Полагаю, первый Смерть, должно быть, инстинктивно знал, как приглушать свою Сидхба-джай, или со временем научился её контролировать, или ему просто было всё равно, что он убивает, удовлетворяя свои потребности.
С другой стороны, возможно, ему никогда не удавалось удовлетворять свои потребности в заточении тюрьмы Невидимых, что вполне объясняло то, какими бешеными были принцы Невидимых, когда стены наконец-то пали.
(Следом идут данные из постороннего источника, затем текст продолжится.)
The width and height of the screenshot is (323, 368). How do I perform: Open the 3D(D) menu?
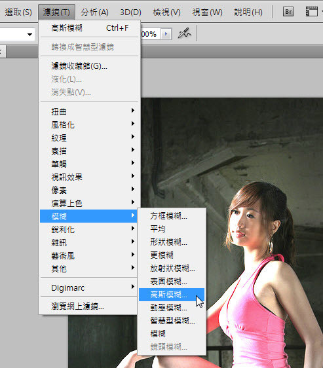[130, 12]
Я знаю, что после трёх четвертей миллиона лет целибата я тоже полностью слетел бы с катушек, и неважно, какое там либидо — как у фейри, или просто средняя доза мужского тестостерона.
После ухода Мак я потратил остаток дня на подавление своего бушующего желания найти ближайшую готовую женщину и вместо этого проводил время с Кэт и Шоном, пытаясь научить племянника самого скандально известного и ныне покойного дублинского мафиози, Рокки О'Банниона, тому, что я узнал о контроле наших сил.
Мы с Шоном раз за разом проходили по последним скудным акрам травы в моём королевстве, и раз за разом, раз за разом, раз за грёбаным разом я пытался объяснить ему, как почувствовать землю под его ботинками и призвать силу из неё так, чтобы не опалить почву, превращая её в обугленные руины.
Снова и снова, с растущей враждебностью, он чернил землю, притягивая в мою обитель магнитом своей ярости настоящий шторм столетия. Черви кричали от муки, сгорая в почве. Кроты, пробуждённые от дремоты, издавали один жалобный звук и превращались в пепел. Я страдал от мягких взрывов личинок, которые ещё недостаточно сформировались, чтобы скорбеть по красоте, которую они теряли; подземная жизнь во всём её тёмном, землистом величии. Изредка встречавшаяся песочная змейка протестующе шипела, сгорая дотла.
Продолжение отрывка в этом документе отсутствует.